Task requirements:
Reproduce everything from the start of the records below down to the line containing "point(197,448)", including both ends.

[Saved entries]
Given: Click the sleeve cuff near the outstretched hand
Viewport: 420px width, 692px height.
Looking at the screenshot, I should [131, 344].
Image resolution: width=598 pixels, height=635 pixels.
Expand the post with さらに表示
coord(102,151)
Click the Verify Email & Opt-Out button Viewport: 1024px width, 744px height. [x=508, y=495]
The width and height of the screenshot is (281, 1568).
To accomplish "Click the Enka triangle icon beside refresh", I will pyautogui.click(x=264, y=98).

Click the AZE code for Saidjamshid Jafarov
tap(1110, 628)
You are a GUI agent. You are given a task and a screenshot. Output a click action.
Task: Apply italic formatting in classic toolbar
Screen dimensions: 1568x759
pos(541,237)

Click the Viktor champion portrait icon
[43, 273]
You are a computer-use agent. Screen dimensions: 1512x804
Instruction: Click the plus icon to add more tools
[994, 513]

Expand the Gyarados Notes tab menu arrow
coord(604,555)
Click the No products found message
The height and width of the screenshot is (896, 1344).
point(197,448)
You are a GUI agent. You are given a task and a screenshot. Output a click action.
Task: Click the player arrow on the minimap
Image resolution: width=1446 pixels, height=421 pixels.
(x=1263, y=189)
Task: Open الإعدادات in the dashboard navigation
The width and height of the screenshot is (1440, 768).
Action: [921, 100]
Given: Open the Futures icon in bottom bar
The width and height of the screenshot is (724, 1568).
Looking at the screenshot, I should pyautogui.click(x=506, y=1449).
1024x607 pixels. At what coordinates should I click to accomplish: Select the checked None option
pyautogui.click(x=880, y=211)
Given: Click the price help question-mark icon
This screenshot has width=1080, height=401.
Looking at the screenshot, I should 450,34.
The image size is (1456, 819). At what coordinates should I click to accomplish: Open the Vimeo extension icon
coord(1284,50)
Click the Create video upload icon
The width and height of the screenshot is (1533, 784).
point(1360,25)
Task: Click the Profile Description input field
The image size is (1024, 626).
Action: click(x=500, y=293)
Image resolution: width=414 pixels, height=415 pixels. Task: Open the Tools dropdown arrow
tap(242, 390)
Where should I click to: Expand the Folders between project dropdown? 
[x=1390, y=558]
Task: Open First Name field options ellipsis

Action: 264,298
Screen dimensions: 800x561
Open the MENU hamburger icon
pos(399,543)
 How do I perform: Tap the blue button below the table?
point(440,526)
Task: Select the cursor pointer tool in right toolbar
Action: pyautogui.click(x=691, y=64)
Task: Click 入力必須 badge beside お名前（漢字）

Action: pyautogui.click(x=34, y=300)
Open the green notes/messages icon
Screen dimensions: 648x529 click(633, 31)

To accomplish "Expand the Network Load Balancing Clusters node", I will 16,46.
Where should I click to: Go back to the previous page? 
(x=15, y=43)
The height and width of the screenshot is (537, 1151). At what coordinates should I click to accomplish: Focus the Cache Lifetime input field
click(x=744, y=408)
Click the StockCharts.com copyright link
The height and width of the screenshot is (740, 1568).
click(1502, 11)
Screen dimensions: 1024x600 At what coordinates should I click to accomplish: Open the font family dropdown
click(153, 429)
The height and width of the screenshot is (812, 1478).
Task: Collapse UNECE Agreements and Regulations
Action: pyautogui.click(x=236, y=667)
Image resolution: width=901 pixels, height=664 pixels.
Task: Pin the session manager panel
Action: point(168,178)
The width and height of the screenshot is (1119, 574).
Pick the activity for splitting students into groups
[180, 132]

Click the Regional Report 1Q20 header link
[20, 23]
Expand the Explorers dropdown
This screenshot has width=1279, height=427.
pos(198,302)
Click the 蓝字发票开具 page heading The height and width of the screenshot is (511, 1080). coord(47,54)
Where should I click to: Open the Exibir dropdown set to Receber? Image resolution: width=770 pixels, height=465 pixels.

Completed exercise:
Given: Click the sleeve cuff near the outstretched hand
Viewport: 420px width, 692px height.
Looking at the screenshot, I should [131, 344].
Image resolution: width=598 pixels, height=635 pixels.
Expand the post with さらに表示
coord(102,151)
Click the Verify Email & Opt-Out button Viewport: 1024px width, 744px height. [x=508, y=495]
The width and height of the screenshot is (281, 1568).
To accomplish "Click the Enka triangle icon beside refresh", I will pyautogui.click(x=264, y=98).

Click the AZE code for Saidjamshid Jafarov
tap(1110, 628)
You are a GUI agent. You are given a task and a screenshot. Output a click action.
Task: Apply italic formatting in classic toolbar
Screen dimensions: 1568x759
pos(541,237)

Click the Viktor champion portrait icon
[43, 273]
You are a computer-use agent. Screen dimensions: 1512x804
Instruction: Click the plus icon to add more tools
[994, 513]

Expand the Gyarados Notes tab menu arrow
coord(604,555)
Click the No products found message
The height and width of the screenshot is (896, 1344).
point(197,448)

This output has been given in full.